In the Cassegrain, magnification by the secondary mirror is usually from 3x to 5x. For our example, we will compute a 12 inch Cassegrain of 20 ft. focus as we did with the Gregorian. We will make our secondary magnification 4x, and the eyepiece will be 5 inches back of the face of the primary mirror.

First make the primary mirror and parabolize it. The focal length of the primary mirror will be one-fourth of 20 ft. - that is 60 inches. The distance from f to F is 65 inches which (from Fig. 1) equaled D+d or, since D = 4d, 65 equals 5d; d is 65/5 or 13 inches, and D is 4x 13 or 52 inches. Adding 6 inches for the telescope tube to overhand the secondary mirror, out total length is 58 inches. The distance from the primary mirror to the secondary mirror is 52 - 5 inches or 47 inches.

The curvature of the secondary mirror is given by the formula:

 r = 2Dd / D-d. Substituting r equals 2 x 52 x 13 / 39 = 34 2/3. The diameter of the secondary is given by the formula: Diam. = (Ad/F) + (ad / D+d).
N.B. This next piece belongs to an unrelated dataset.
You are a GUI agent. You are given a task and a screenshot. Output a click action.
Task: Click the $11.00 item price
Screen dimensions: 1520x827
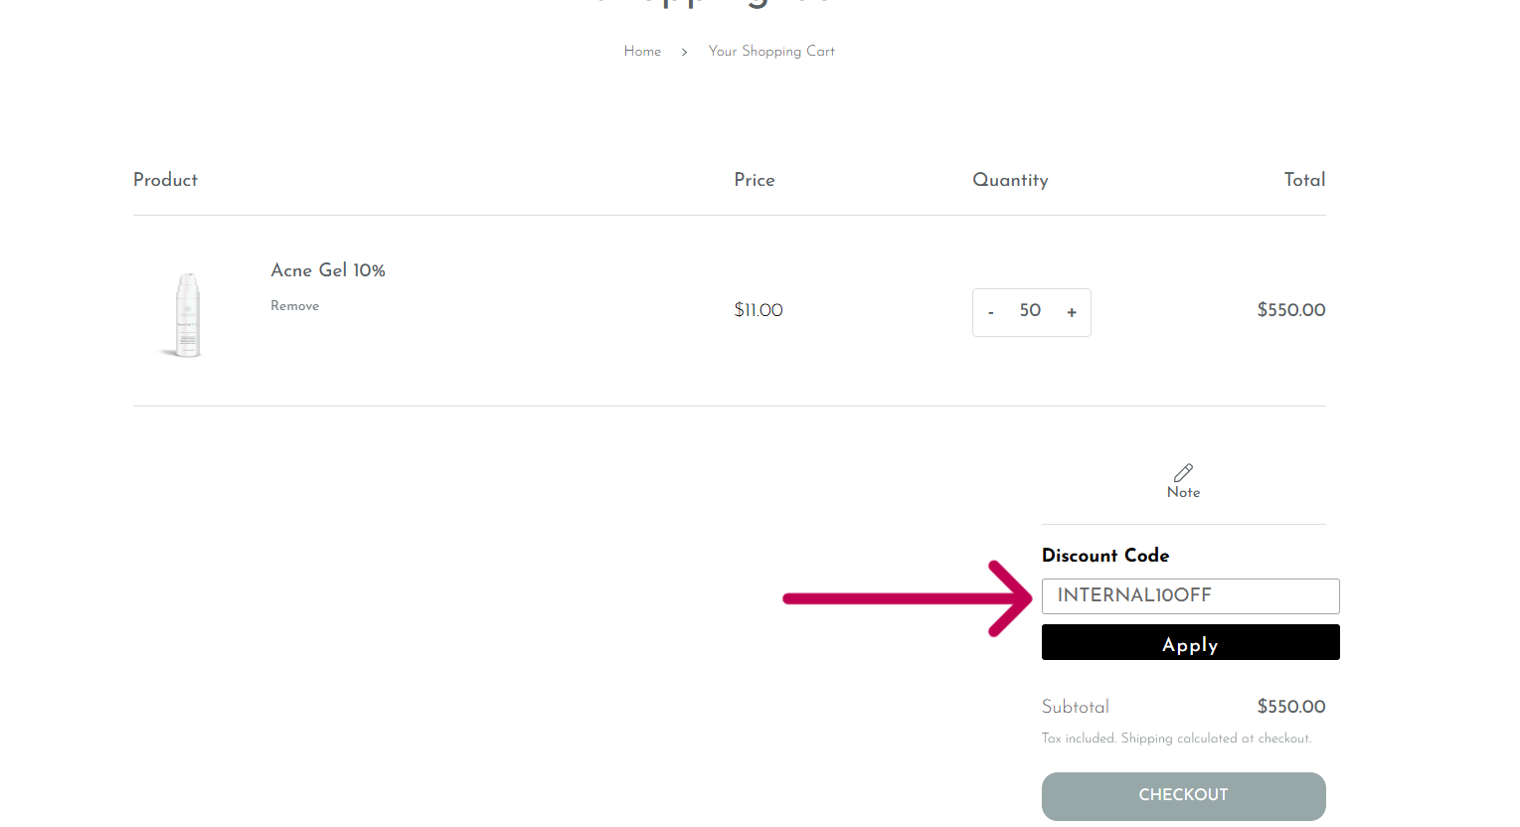(x=759, y=310)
Substituting: Diam. = (12 x 13/60) + 1 x 13 / 65 = 2 3/5 + 1/5 = 2 4/5.
To allow for the flange of the secondary cell, we will make the convex mirror 3 inches in diameter. It should be at least 3/8 inch thick and 1/2 inch is easier to handle.

Cut out the secondary mirror and its tool from plate glass, grind and polish in the usual way - except that, in rough grinding, the mirror is the under one of the two glasses. Polish with a short stroke. Check the radius of curvature, by putting a ten-minute polish on the concave tool and setting up the testing lamp and the knife-edge at its center of curvature. See the October issue of this magazine. It should be 34 2/3 inches from the mirror to the artificial star and also the knife-edge.
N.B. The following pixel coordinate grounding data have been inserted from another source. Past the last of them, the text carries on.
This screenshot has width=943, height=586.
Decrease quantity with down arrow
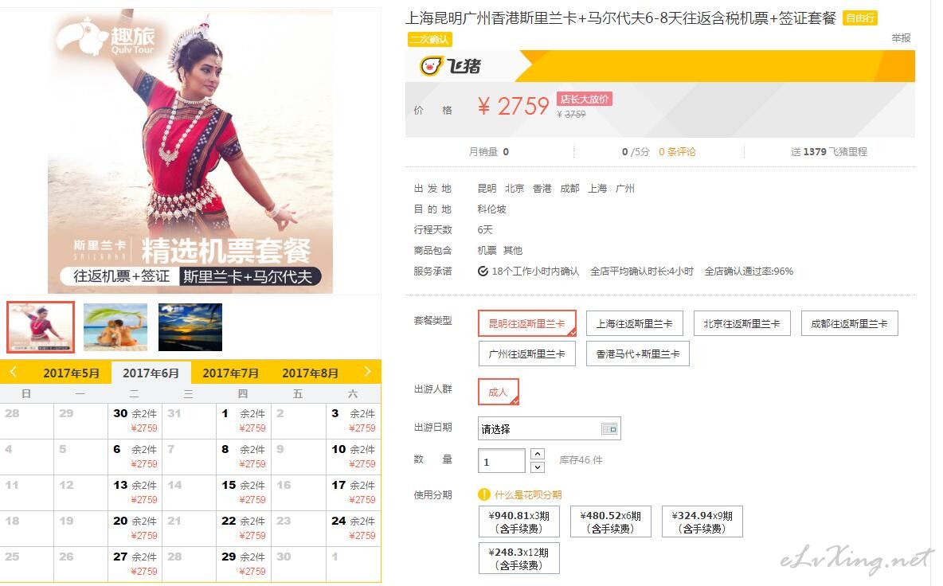point(537,467)
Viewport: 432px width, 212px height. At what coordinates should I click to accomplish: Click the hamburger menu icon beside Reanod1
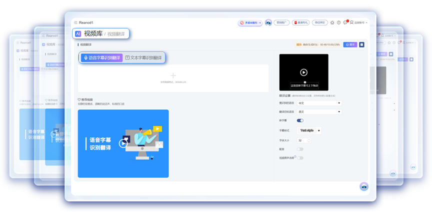tap(76, 23)
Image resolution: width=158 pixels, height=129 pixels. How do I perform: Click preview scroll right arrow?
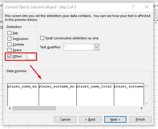pos(142,108)
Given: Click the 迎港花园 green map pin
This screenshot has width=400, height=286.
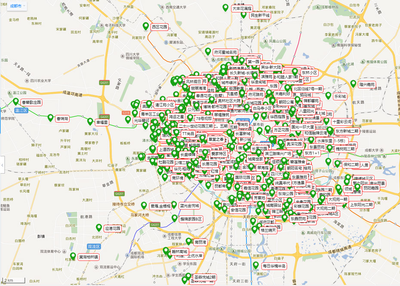Looking at the screenshot, I should (99, 228).
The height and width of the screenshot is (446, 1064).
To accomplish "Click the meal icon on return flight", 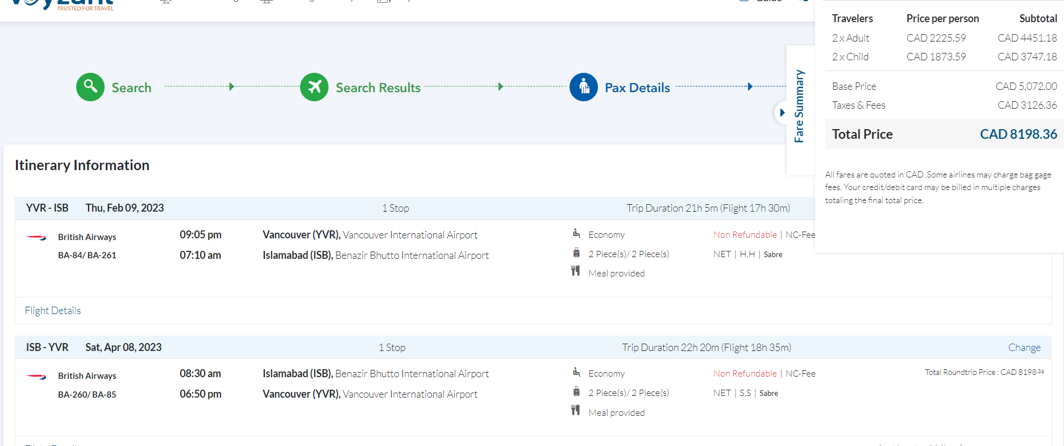I will coord(576,411).

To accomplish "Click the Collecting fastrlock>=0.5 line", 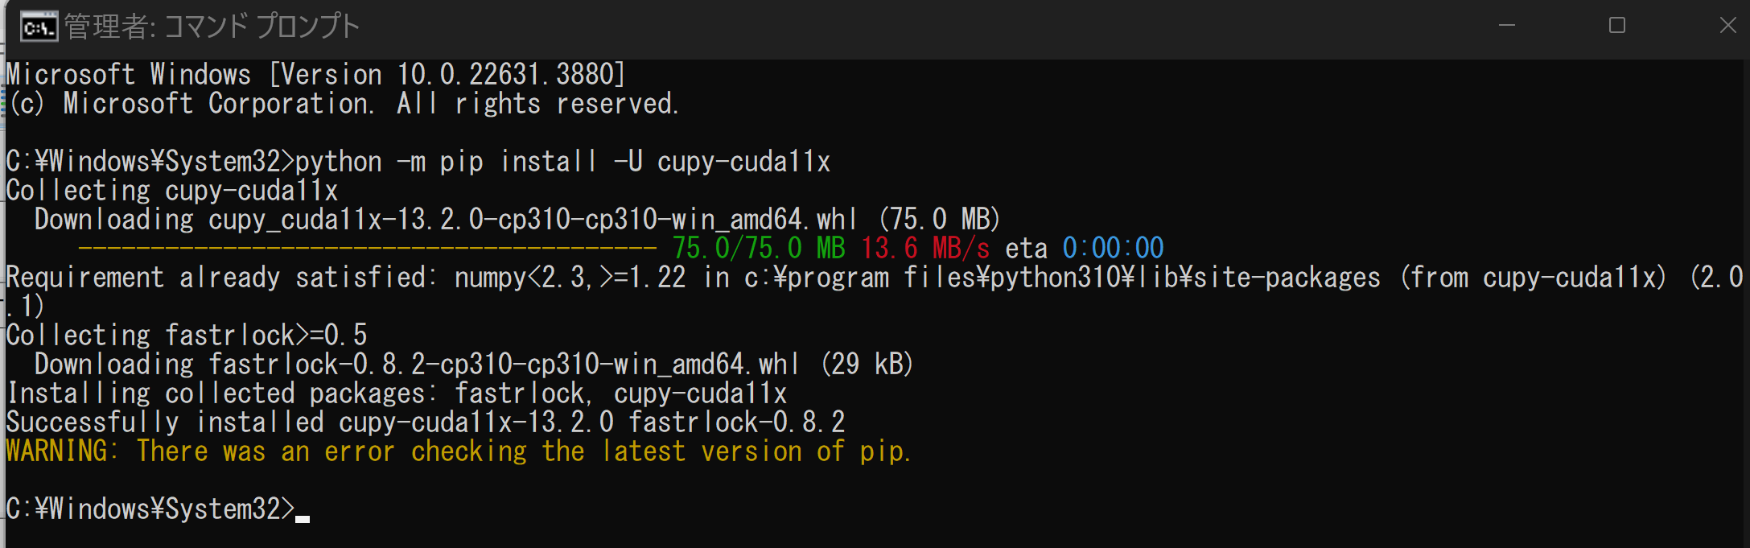I will 187,336.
The secondary mirror will, when finished have neither a parabolic or elliptical curve, but a hyperbolic one; this being necessary to bring all rays of the intercepted cone to as accurate focus at f.
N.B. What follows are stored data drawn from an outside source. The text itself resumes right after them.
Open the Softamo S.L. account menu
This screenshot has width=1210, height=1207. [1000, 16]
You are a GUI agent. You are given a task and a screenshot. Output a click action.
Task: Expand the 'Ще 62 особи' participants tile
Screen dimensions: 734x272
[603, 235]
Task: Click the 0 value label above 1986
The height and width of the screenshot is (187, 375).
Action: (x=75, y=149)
We will describe two methods of testing this curve: one in connection with the primary mirror and a large flat mirror; and the other the recently invented method using a spherical mirror and testing the secondary without using its mirror.

In the first method we need a large flat mirror - at least as large as the primary mirror. In the April issue of Everyday Science and Mechanics, instructions were given for the making of such a flat.

The setup for testing is shown in Fig. 5. The mirrors are placed in the same relative positions as they will occupy in the telescope, with the large flat in front. A lighted pinhole and a knife-edge are placed in the focal plane of the telescope. The light passes to the convex, then the primary mirror; then, as parallel rays (since the lap is at focus) to the flat, which returns it over a smaller path to the knife-edge, where the shadows are observed.

Since there are five reflections, the primary mirror and flat must be silvered to save light. The setup must be carefully made if the final image is to come back to the knife-edge. First setup the primary mirror and, in place of the convex, put a wire ring having cross-wires. Adjust the primary mirror until the wires and their reflections line up with the center of the hole in the primary mirror when viewed from about 10 ft. in front. Next put cross wires across the hole in the primary mirror and set up the flat; adjusting it so that the two sets of wires, their reflections of the eye all line up when observed through the center of the hole in the primary mirror, and adjust it to bring the image of the primary mirror central when seen through the hole in the primary mirror. Place the convex mirror, and adjust it to bring the image of the primary mirror central when seen through the hole in the primary mirror. Cover the flat with paper while adjusting the convex mirror. Finally place the lamp and knife-edge, and make any final necessary adjustments with the flat. If the focal point is not at the right distance behind the primary mirror, shift the convex mirror along the optical axis until the focal plane is where you want it.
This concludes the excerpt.